Mü'minûn Suresi 96. Ayet Meali, Arapça Yazılışı, Anlamı ve Tefsiri

Mü'minûn Suresi 96. ayeti ne anlatıyor? Mü'minûn Suresi 96. ayetinin meali, Arapçası, anlamı ve tefsiri...

Mü'minûn Suresi 96. Ayetinin Arapçası:

اِدْفَعْ بِالَّت۪ي هِيَ اَحْسَنُ السَّيِّئَةَۜ نَحْنُ اَعْلَمُ بِمَا يَصِفُونَ

Mü'minûn Suresi 96. Ayetinin Meali (Anlamı):

Onlar ne yaparsa yapsınlar sen yine de kötülüğü en güzel bir yolla sav.
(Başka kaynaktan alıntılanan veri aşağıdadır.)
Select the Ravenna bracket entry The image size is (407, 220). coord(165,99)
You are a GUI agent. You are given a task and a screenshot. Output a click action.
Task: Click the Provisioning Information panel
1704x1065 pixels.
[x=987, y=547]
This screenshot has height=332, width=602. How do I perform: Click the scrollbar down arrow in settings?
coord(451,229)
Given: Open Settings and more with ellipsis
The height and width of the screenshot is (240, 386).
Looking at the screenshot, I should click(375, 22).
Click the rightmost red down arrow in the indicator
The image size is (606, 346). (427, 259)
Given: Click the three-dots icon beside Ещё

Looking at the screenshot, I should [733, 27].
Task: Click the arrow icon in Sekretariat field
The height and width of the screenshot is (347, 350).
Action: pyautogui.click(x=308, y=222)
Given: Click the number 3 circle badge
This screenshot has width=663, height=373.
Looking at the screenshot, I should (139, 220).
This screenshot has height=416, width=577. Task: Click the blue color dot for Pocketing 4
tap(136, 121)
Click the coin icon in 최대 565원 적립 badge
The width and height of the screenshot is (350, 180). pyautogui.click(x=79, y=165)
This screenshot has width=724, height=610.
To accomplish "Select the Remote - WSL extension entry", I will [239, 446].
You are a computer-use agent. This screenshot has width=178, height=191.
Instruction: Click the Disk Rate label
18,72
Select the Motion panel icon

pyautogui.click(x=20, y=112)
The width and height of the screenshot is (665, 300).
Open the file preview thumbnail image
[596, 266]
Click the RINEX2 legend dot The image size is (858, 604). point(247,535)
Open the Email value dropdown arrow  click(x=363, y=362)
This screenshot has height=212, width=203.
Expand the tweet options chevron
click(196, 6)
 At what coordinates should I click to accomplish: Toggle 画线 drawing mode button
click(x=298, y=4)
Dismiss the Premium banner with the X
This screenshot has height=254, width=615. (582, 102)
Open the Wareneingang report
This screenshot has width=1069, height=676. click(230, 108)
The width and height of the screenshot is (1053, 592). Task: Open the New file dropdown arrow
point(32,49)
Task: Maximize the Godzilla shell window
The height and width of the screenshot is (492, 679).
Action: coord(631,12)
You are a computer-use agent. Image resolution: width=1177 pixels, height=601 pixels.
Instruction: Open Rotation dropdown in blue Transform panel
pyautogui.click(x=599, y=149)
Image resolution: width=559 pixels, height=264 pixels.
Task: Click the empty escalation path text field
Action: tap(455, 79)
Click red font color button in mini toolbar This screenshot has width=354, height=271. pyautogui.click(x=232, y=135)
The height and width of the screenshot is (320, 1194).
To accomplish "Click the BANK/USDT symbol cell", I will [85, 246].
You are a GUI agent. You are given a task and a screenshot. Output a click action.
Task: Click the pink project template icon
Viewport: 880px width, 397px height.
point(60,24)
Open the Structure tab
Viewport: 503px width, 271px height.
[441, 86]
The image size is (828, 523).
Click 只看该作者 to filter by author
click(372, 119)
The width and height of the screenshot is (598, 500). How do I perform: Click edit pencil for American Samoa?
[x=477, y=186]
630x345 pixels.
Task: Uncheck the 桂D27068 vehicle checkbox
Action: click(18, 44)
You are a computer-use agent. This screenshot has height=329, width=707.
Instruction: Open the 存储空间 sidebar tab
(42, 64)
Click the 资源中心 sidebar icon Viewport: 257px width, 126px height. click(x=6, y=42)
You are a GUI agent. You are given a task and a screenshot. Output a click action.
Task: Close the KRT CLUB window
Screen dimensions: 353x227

Biz, onların Allah ve din hakkında ne asılsız isnat ve iftirâlarda bulunduklarını elbette çok iyi biliyoruz.

Mü'minûn Suresi 96. Ayetinin Tefsiri:

Allah Resûlü (s.a.s.), küfür ve şirkten bir türlü vazgeçmeyen kavminin başına bir azap inecek olursa, Yüce Allah’ın kendisini o zalimler arasında bırakmayacağını elbette biliyordu. Çünkü Cenâb-ı Hakk’ın peygamberlerine, onlara yardım edeceğine ve onları kurtaracağına dair teminatı vardı. (bk. Sâffât 37/171-173; Mü’min 40/51) Bununla birlikte, mükâfatının artması, her an Rabbini hatırında tutması ve kıyamete kadar gelecek bütün mü’minlere örnek olması için ona böyle dua etmesi emredilmiştir. Herkes Allah’ın azabından korkmalı, gelmemesi için Allah’a dua etmeli, hatta azaba uğramaktan korkarak yaptığı hataları terk etmelidir. Allah dostlarından Zünnûn Mısrî, zaman zaman Mısır’ın dışına çıkar, “Ya Rabbi! Benim işlediğim günahlar sebebiyle insanlara azap etme!” diye dua ederdi. Çünkü azap geldiğinde yalnız günahkârları helak etmekle kalmaz, dindarları da içine alabilir. Bu bakımdan şerli, günahkâr ve kötü bir toplum içinde yaşamak zorunda olanlar, her zaman dua ve yakarış hâlinde Allah’a sığınmalıdırlar.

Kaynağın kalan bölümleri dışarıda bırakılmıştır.